**The problem:** Count the lines in the data below that contain the word "Identify", and give only the number.

-------------------------

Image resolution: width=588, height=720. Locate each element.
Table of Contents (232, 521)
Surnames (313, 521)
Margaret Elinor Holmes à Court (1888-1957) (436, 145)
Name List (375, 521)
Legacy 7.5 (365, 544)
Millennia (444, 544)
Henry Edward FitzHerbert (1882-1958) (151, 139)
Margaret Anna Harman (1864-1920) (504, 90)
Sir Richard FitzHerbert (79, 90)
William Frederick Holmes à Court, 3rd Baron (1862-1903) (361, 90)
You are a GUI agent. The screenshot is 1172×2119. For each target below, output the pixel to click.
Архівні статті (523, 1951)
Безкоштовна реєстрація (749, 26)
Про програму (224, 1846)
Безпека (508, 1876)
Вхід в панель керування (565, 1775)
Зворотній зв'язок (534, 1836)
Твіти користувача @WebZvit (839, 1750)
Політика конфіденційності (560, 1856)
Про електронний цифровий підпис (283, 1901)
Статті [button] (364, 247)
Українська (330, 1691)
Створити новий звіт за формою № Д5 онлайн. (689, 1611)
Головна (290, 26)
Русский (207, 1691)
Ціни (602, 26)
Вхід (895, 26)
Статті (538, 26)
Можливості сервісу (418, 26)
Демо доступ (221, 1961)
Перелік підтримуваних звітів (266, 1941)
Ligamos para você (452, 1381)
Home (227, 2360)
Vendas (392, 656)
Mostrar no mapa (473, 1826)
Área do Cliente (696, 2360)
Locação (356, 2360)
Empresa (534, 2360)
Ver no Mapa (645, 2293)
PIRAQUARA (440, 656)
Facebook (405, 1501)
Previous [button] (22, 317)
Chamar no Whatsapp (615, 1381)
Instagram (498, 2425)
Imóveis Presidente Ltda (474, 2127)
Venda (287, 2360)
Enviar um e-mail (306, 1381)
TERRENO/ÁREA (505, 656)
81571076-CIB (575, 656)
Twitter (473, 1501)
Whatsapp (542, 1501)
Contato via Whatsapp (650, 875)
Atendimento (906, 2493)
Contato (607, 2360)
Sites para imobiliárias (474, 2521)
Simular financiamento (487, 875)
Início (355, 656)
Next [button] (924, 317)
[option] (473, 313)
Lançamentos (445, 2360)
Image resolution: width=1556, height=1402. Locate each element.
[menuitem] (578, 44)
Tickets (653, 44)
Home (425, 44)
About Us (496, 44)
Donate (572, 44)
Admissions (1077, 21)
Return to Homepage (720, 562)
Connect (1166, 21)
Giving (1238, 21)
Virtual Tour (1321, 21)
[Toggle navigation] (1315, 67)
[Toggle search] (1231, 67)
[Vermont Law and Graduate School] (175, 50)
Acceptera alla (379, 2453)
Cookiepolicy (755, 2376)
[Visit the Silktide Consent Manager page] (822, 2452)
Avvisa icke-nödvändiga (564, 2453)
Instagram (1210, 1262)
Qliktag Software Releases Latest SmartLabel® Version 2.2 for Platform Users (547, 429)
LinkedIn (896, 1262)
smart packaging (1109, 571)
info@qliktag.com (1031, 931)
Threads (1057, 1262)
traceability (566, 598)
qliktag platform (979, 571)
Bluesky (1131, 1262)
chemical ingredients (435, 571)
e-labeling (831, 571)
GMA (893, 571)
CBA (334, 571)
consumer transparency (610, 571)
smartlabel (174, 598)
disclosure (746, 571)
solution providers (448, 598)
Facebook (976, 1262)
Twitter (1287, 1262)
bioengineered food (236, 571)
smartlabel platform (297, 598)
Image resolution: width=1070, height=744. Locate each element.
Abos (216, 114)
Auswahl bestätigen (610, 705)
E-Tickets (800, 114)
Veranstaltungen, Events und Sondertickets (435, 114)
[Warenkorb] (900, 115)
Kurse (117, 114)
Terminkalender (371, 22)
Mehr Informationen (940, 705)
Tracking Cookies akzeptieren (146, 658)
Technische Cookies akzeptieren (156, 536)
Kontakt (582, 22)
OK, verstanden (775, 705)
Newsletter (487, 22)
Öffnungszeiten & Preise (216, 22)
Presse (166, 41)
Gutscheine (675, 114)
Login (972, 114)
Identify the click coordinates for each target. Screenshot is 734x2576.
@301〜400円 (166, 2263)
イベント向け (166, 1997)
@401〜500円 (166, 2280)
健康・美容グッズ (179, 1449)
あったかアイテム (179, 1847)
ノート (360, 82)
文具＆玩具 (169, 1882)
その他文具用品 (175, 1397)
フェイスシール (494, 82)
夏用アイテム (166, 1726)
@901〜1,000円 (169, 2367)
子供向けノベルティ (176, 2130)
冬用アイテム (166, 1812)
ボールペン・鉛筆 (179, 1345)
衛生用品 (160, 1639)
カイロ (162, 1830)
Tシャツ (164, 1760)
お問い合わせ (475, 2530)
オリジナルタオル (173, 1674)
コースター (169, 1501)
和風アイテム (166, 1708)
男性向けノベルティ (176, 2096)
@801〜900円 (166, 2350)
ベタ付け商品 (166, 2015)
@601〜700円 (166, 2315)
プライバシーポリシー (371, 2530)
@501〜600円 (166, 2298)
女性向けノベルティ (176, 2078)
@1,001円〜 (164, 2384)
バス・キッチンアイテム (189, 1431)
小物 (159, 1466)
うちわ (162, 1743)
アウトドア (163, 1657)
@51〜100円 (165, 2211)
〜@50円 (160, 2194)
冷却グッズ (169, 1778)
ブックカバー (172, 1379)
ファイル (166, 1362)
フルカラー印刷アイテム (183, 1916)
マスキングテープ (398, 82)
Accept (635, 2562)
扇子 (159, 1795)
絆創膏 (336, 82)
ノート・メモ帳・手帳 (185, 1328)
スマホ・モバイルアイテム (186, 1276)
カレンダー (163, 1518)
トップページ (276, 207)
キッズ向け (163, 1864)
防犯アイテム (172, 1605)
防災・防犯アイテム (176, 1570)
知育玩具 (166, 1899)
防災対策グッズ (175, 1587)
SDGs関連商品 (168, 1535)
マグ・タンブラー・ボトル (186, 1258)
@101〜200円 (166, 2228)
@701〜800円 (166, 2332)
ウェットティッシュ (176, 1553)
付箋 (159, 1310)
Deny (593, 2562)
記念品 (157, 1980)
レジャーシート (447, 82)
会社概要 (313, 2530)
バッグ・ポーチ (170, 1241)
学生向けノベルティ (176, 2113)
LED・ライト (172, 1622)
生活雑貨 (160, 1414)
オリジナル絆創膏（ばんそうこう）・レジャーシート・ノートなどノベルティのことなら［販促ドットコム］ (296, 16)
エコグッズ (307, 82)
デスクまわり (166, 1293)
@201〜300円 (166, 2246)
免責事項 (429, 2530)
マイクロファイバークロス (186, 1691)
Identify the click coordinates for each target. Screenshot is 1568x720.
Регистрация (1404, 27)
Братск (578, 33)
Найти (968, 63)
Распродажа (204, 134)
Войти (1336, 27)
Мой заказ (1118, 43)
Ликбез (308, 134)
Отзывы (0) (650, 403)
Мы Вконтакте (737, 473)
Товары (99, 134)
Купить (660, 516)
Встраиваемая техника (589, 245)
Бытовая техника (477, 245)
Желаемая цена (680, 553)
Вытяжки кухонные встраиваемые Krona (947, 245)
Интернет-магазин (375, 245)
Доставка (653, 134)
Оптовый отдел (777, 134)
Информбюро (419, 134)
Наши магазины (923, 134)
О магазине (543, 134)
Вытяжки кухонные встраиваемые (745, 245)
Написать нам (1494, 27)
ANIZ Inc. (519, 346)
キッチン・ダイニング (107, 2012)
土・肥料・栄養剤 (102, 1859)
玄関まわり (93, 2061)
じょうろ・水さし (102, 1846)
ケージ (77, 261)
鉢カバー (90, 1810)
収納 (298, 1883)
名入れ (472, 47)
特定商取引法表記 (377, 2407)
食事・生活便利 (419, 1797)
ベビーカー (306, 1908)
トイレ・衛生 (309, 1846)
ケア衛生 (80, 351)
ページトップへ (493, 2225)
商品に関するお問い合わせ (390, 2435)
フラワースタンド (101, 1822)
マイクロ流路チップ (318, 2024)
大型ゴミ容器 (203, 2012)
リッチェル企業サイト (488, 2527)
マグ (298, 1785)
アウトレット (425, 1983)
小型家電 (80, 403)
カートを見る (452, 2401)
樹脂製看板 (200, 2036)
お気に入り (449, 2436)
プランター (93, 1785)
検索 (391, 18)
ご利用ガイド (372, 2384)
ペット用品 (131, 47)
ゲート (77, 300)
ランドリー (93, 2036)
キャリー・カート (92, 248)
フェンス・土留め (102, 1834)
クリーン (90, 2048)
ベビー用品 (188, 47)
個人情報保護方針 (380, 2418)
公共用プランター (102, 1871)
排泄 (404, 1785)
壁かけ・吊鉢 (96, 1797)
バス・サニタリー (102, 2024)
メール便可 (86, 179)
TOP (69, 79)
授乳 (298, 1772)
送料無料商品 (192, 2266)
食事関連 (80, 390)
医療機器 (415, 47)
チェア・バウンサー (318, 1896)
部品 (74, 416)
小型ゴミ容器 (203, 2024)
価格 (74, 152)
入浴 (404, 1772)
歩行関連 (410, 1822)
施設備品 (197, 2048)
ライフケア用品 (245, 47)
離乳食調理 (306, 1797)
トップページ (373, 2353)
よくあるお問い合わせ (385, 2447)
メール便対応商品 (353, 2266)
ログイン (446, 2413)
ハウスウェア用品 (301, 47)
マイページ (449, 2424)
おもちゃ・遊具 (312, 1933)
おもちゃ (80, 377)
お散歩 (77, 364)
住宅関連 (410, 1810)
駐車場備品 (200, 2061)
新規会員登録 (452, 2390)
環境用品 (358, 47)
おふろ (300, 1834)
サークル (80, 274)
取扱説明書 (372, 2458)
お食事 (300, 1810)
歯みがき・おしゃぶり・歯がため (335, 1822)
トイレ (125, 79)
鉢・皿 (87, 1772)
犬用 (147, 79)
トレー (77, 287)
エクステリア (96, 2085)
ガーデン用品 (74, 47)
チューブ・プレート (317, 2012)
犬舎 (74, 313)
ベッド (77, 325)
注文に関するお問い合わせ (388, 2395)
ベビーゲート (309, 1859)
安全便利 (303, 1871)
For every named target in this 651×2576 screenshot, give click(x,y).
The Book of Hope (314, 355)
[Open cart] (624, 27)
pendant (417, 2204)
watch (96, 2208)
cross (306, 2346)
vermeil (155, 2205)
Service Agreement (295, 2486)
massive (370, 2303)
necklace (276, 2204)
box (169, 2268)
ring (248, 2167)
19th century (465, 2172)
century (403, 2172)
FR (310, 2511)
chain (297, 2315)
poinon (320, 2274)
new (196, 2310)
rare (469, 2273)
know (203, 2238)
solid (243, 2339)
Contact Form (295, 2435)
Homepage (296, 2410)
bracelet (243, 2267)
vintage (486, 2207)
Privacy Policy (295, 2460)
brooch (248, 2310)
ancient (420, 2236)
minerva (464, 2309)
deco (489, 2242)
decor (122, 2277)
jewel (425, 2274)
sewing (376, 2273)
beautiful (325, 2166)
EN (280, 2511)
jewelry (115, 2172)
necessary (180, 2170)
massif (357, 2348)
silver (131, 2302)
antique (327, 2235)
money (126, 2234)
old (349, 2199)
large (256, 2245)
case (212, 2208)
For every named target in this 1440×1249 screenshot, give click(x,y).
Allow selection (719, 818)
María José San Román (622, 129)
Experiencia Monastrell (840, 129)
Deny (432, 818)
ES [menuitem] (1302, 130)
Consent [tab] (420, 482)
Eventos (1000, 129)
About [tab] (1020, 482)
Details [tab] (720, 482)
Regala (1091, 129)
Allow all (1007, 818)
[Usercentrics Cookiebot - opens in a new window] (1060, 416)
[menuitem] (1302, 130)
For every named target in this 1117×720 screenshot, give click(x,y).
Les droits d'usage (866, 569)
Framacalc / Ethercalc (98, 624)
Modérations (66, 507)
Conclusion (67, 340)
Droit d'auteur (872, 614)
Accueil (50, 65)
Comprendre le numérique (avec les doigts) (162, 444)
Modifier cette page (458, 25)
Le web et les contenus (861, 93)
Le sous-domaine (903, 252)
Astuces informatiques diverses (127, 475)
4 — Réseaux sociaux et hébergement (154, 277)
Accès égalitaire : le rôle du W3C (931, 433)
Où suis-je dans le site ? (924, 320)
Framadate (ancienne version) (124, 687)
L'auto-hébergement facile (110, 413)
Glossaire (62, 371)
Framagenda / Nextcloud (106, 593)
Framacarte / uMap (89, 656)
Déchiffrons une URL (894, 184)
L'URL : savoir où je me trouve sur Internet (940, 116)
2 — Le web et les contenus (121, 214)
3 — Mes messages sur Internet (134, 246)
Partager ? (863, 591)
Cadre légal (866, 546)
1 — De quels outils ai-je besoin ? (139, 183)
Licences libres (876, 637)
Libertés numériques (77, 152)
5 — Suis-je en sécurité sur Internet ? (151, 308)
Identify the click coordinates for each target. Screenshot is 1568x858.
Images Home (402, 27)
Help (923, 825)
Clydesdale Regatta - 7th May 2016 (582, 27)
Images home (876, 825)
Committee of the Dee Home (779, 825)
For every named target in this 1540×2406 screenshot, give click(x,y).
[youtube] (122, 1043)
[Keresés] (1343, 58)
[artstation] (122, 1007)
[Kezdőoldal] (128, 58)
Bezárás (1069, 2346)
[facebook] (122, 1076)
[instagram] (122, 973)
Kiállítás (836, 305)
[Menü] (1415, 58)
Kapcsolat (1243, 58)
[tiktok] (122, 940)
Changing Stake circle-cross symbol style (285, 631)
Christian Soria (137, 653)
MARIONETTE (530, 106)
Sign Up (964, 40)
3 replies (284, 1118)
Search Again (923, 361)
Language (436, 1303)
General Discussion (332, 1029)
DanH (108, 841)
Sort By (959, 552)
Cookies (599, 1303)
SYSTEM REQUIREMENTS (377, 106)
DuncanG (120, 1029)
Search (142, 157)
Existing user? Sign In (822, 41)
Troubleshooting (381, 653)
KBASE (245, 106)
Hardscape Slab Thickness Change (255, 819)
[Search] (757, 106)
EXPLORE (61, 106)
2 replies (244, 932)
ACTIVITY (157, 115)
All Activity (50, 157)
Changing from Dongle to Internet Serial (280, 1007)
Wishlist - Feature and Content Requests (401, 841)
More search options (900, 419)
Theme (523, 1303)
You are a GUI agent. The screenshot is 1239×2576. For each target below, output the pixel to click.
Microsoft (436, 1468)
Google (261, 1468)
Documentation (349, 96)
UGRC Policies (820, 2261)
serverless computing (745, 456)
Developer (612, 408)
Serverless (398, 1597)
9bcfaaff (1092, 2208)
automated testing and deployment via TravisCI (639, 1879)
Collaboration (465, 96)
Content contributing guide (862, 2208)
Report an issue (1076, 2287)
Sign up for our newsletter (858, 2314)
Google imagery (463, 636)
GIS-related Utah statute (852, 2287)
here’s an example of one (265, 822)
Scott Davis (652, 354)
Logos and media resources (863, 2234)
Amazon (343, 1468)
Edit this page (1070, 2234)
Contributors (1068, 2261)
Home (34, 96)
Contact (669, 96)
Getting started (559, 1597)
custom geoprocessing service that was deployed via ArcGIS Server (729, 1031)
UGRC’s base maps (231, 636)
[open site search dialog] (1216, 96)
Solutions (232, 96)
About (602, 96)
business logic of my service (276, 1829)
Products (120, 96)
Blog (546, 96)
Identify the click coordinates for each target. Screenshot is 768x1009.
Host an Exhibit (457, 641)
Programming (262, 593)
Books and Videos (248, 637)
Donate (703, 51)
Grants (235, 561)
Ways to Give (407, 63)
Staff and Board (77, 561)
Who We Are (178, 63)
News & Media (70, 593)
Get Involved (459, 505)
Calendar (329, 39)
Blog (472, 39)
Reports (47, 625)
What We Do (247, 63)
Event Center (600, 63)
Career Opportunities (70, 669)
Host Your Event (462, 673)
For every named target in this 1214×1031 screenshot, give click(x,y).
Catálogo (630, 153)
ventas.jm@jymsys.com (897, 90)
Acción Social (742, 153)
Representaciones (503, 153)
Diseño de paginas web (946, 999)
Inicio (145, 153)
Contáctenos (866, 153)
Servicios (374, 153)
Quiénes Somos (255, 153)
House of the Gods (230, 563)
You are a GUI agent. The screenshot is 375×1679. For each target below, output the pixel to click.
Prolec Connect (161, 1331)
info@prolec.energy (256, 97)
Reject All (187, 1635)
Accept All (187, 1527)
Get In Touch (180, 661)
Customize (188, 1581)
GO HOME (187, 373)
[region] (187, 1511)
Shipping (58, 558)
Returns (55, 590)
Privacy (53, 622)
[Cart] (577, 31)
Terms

-------------------------

**Answer for the task:** 4